China's position on Kashmir has undergone many
twists and turns. From 1964 to 1979 (when its
relations with India were largely icy following
the border war), China supported the right of the
Kashmiri people to self-determination. As
relations with India improved in the 1980s, it
moved away from this line and said that the
Kashmir issue was a bilateral one between India
and Pakistan that should be solved peacefully. In
an attempt to straddle the Indian and Pakistani
positions, it called for settlement of the
problem in the spirit of the 1972 Simla Agreement
and in accordance with United Nations resolutions.

In the 1990s, as Sino-Indian rapprochement grew,
China moved away from endorsing the Pakistani
position on Kashmir. It was opposed to
Islamabad's attempts at internationalizing the
issue. And in December 1996, during his visit to
the subcontinent, president Jiang Zemin
explicitly expressed support for the Indian
approach of addressing India-Pakistan disputes
through "consultations and negotiations".

This was taken further during the Kargil conflict
between India and Pakistan in 1999 when China
called on Pakistan to withdraw its troops from
the Indian side of the Line of Control (LoC) that
divides the two Kashmirs. In doing so, it was
endorsing the LoC as the de facto border between India and Pakistan.

That position on Kashmir is now changing.

An Indian official, who spoke to Asia Times
Online on condition of anonymity, dismissed
China's recent moves on Kashmir as a "pressure
tactic, nothing more". "China cannot afford
endorsing independence for Kashmir when it has to
contend with its own restive,
independence-seeking Muslim population in Xinjiang," he said.

What is becoming apparent in the ongoing war of
words is that India, after years of buckling to
Chinese pressure, seems to be standing up to it, delivering punch for punch.

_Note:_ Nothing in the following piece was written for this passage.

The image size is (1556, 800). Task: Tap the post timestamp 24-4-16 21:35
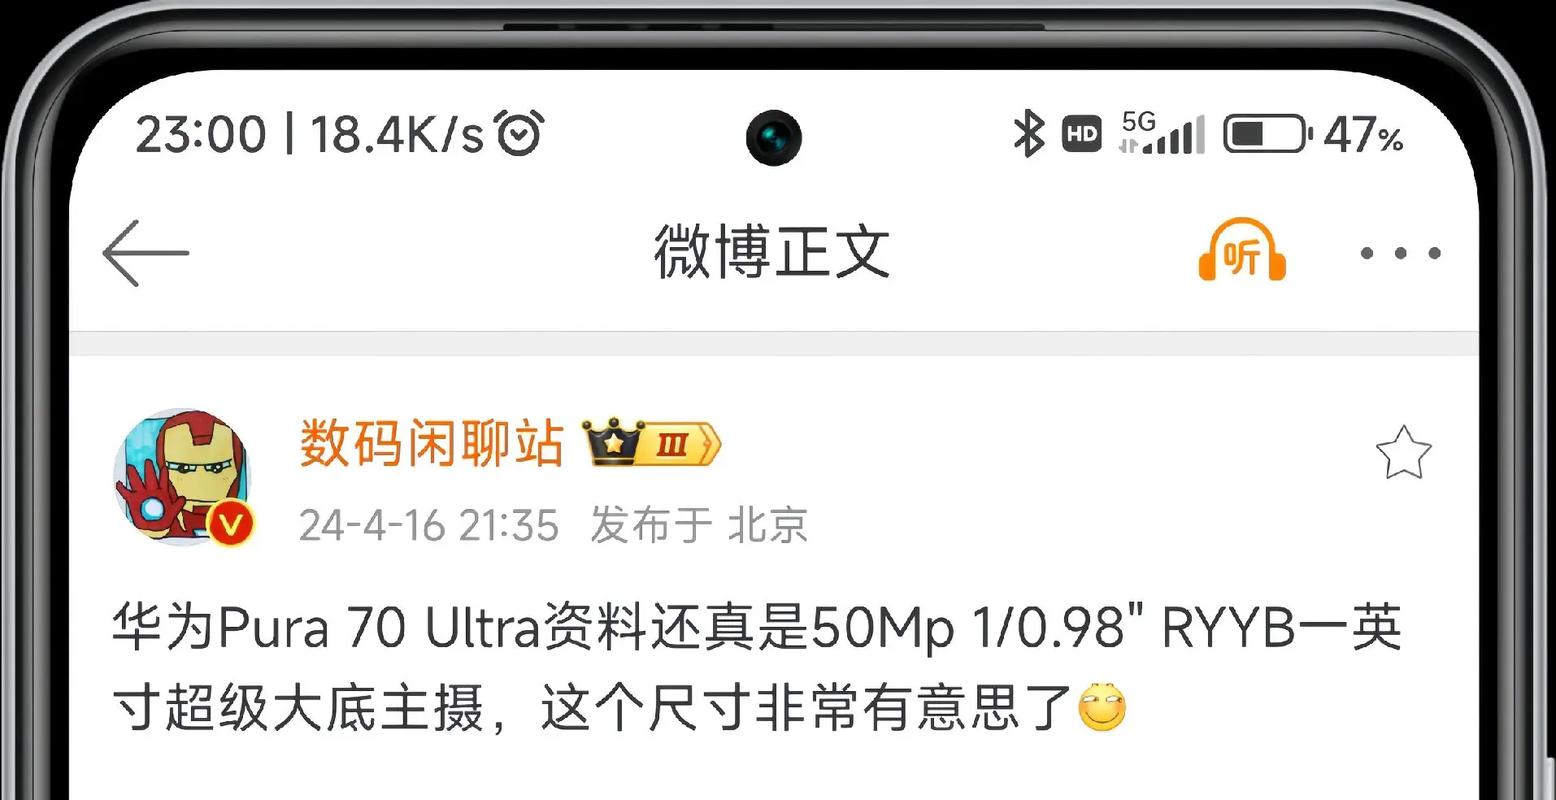(429, 525)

Close on the heels of Beijing's objections to the
Indian prime minister's visit to Arunachal, India
struck back. The vice chief of the Indian Air
Force, P K Barbora, quietly raised the T-word -
Tibet. "We have never said anything about China
opening air bases in Tibet ... and they are
definitely expanding their airfields. I don't
think they should say anything about our ALGs
[advanced landing grounds] on our side," he said.

The Ministry of External Affairs (MEA) also hit
back. It objected to Chinese involvement in
projects in Pakistan-administered Kashmir and
warned that this would impact Sino-Indian ties in the long run.

In August, during Pakistan President Asif Ali
Zardari's visit to China, China and Pakistan
signed a memorandum of understanding on building
a 7,000-megawatt hydropower project in Bunji in
Pakistani Kashmir. The two countries are also
working to upgrade the strategic Karakoram
Highway, which runs from Kashgar in China's
Xinjiang province through Gilgit and Bunji in
Pakistani Kashmir up to Havelin near Abbotabad in Pakistan.

Soon after, the MEA lodged a protest over the
hydro project at Bunji with Pakistan's deputy
high commissioner, Riffat Masood, in New Delhi.
Its high commission in Islamabad, too, lodged a
formal protest with Pakistan's Foreign Office. At
that time, however, India did not raise the matter with the Chinese.

In the month since, with relations with China
deteriorating considerably, Delhi decided to
punch back. "We hope that the Chinese side will
take a long-term view of India-China relations,
and cease such activities in areas illegally
occupied by Pakistan," the MEA said in a statement last week.

These are strong words for a government that has
generally been accused of being timid in dealing
with China. But will the shedding of diffidence
last? The newfound toughness in its words at
least will be put to the test soon.

The Dalai Lama's week-long visit to Arunachal is
due to begin on November 8, when he will land in
Tawang, the main bone of contention between India
and China. Chinese pressure on India is bound to
mount in the coming weeks. Whether India will
resist the pressure or succumb to it, as it has
in the past, will be keenly watched.

Sudha Ramachandran is an independent journalist/researcher based in Bangalore.